• TRECHO DO DOCUMENTO:
──────
Autorretrato, Os Miseráveis, 18881
De uma carta de Paul Gauguin a Émile Schuffenecker, Quimperlé, 8 de outubro de 1888.
“Este ano sacrifiquei tudo, a execução, a cor, pelo estilo, no desejo de me impor algo diferente do que sei fazer.
Creio que é uma transformação que não deu ainda seus frutos, mas que os dará.
Fiz um retrato meu para Vincent, que me havia pedido.
Acho que é uma das minhas melhores coisas: absolutamente incompreensível (por exemplo), de tão abstrato.
À primeira vista, cara de bandido, de Jean Valjean (Os Miseráveis), personificando também um pintor impressionista desconsiderado, carregando sempre uma cadeia para o mundo.
O desenho é absolutamente especial, abstração completa.
Os olhos, a boca, o nariz são como flores de tapete persa, personificando também o lado simbólico.
A cor é uma cor distante da natureza; imagine uma vaga lembrança da cerâmica deformada pelo grande fogo!
──────
• DADOS FORNECIDOS:

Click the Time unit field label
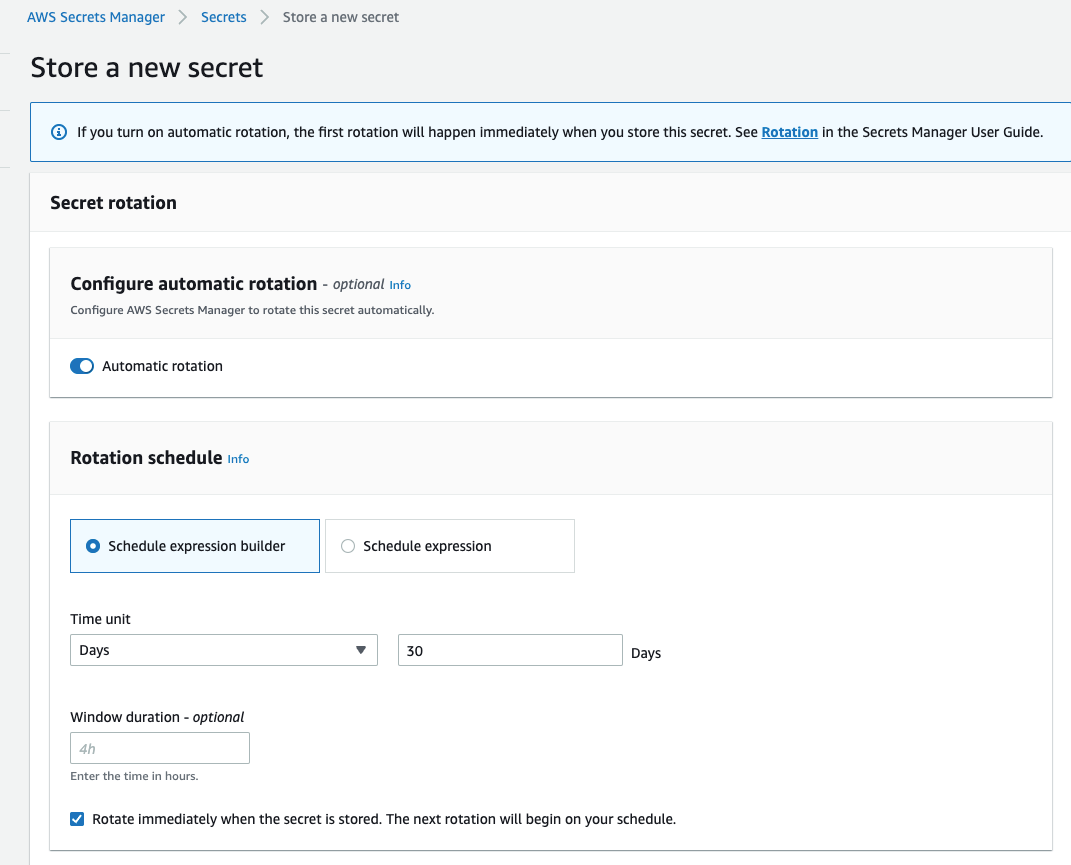Viewport: 1071px width, 865px height. pos(100,619)
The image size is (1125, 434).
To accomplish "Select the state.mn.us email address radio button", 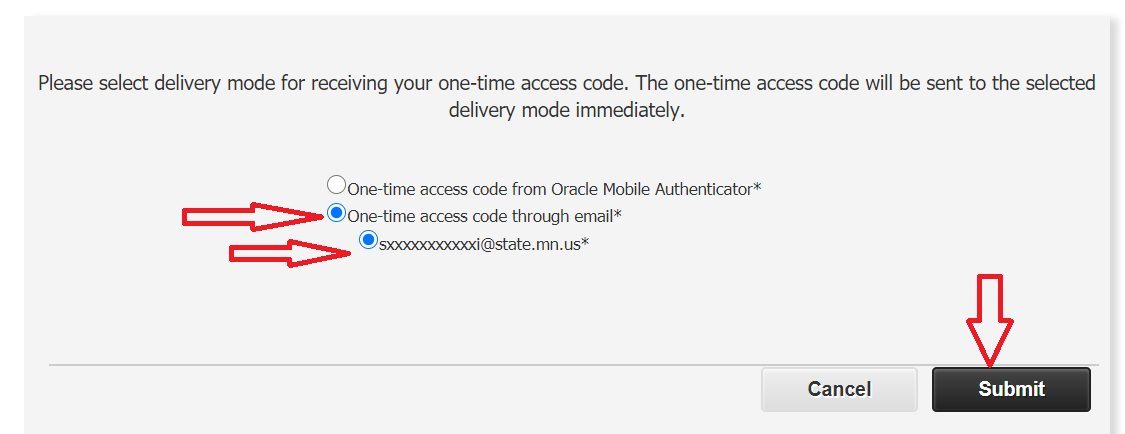I will click(x=369, y=240).
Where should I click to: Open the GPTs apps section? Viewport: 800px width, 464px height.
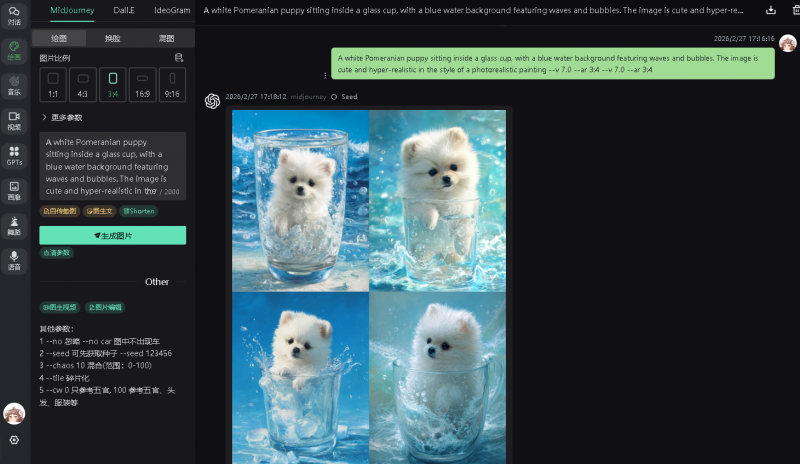tap(14, 155)
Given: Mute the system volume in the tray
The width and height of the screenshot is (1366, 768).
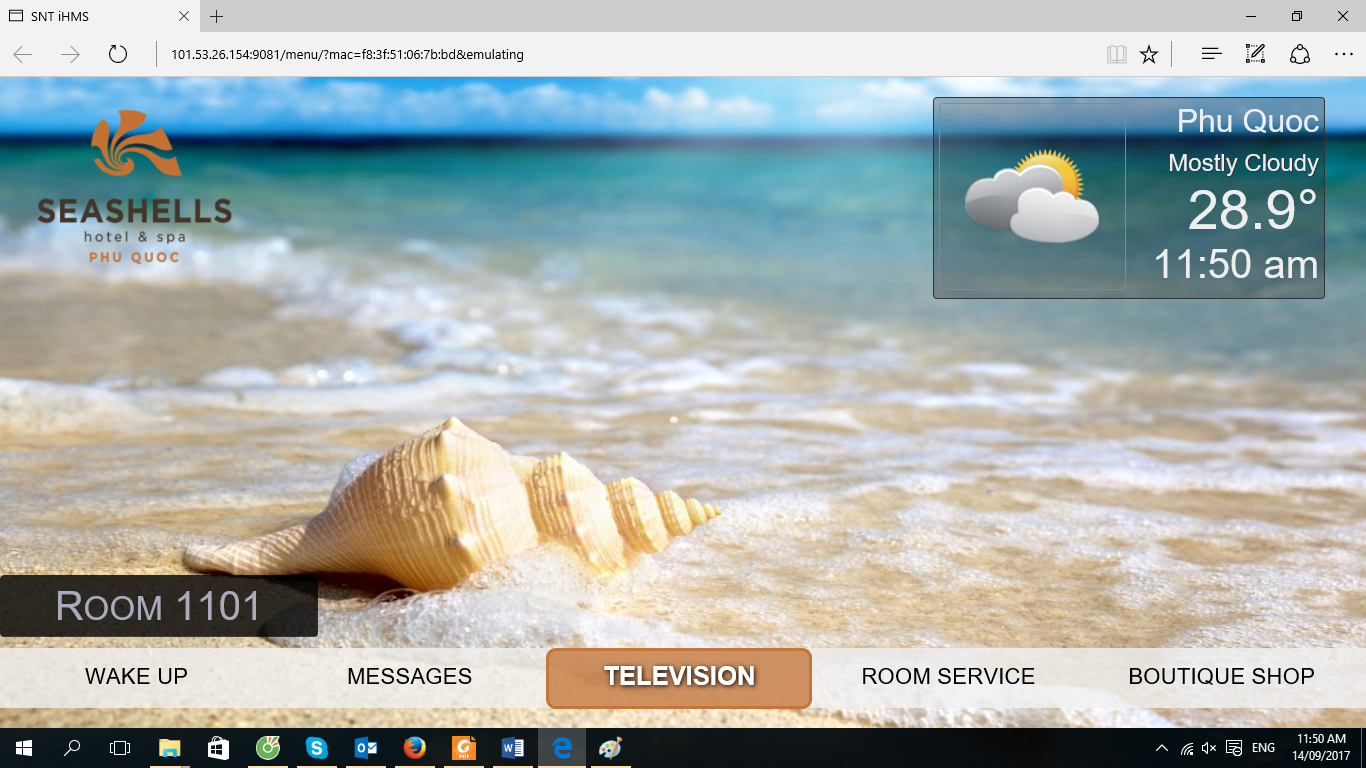Looking at the screenshot, I should pos(1207,747).
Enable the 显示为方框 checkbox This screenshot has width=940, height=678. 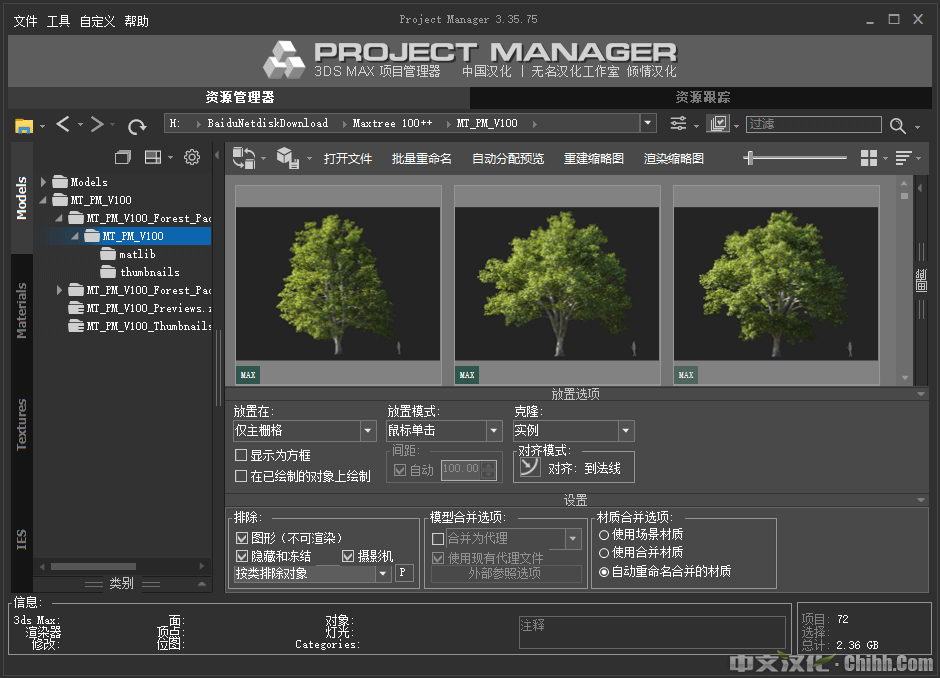point(241,456)
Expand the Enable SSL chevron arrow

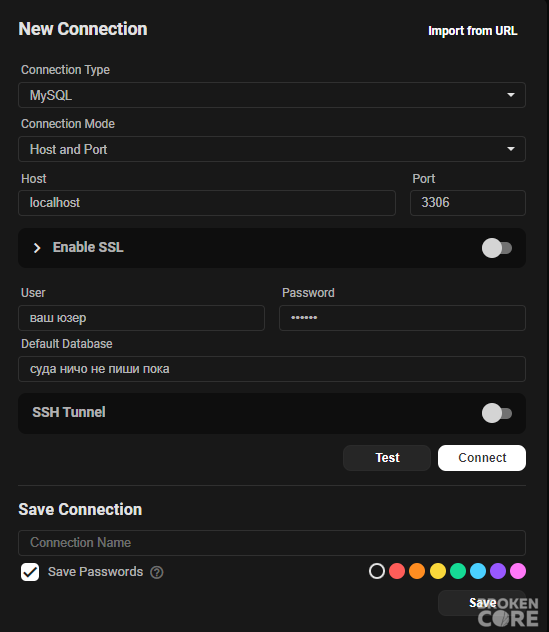(x=37, y=248)
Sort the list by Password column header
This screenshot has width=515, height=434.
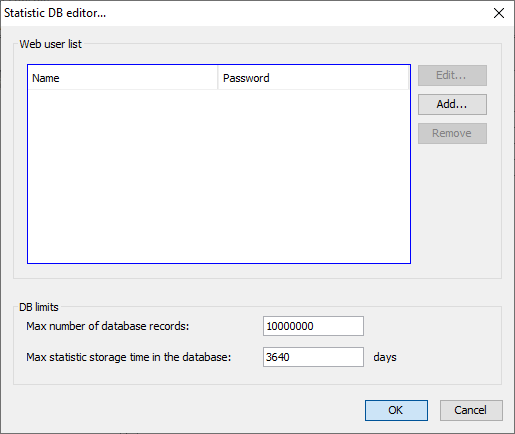[x=313, y=78]
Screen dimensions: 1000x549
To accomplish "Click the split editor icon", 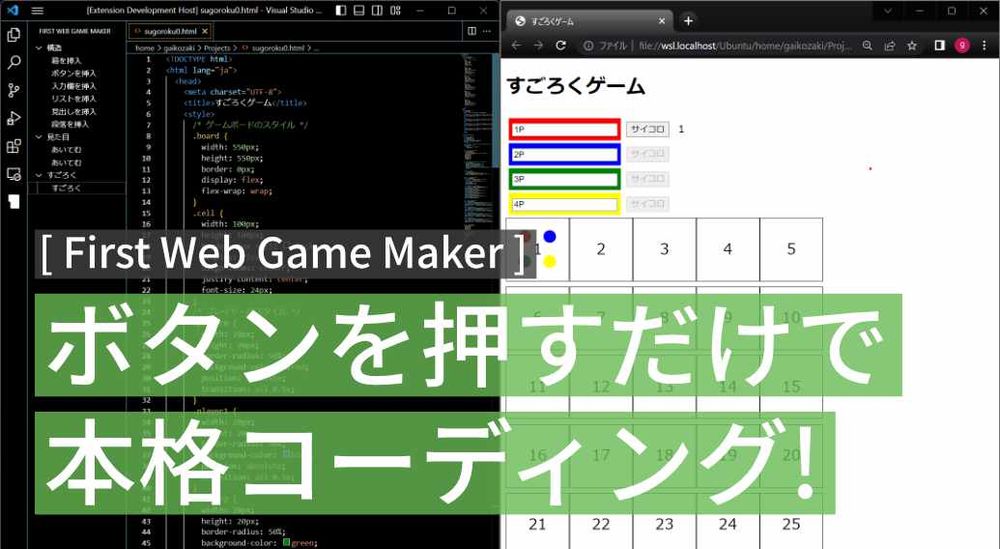I will click(x=472, y=31).
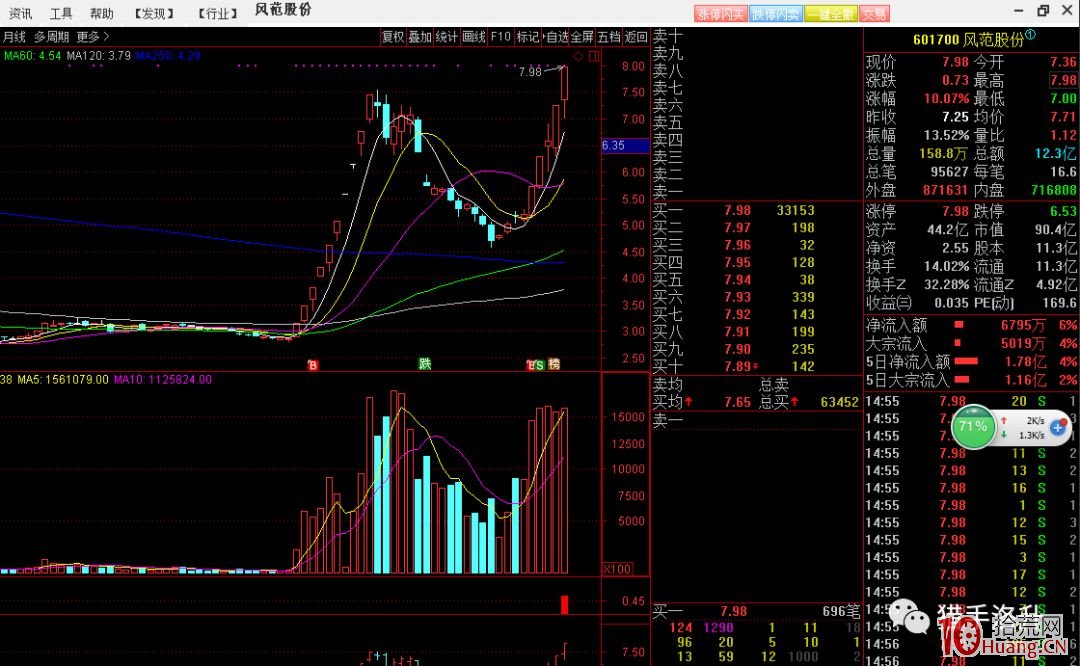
──────
Troque "cadeia" por "corrente" no trecho da carta que vai de "Autorretrato, Os Miseráveis, 18881" até "especial, abstração completa." e reproduza essa parte com a substituição feita.

• RESPOSTA À TAREFA:
Autorretrato, Os Miseráveis, 18881
De uma carta de Paul Gauguin a Émile Schuffenecker, Quimperlé, 8 de outubro de 1888.
“Este ano sacrifiquei tudo, a execução, a cor, pelo estilo, no desejo de me impor algo diferente do que sei fazer.
Creio que é uma transformação que não deu ainda seus frutos, mas que os dará.
Fiz um retrato meu para Vincent, que me havia pedido.
Acho que é uma das minhas melhores coisas: absolutamente incompreensível (por exemplo), de tão abstrato.
À primeira vista, cara de bandido, de Jean Valjean (Os Miseráveis), personificando também um pintor impressionista desconsiderado, carregando sempre uma corrente para o mundo.
O desenho é absolutamente especial, abstração completa.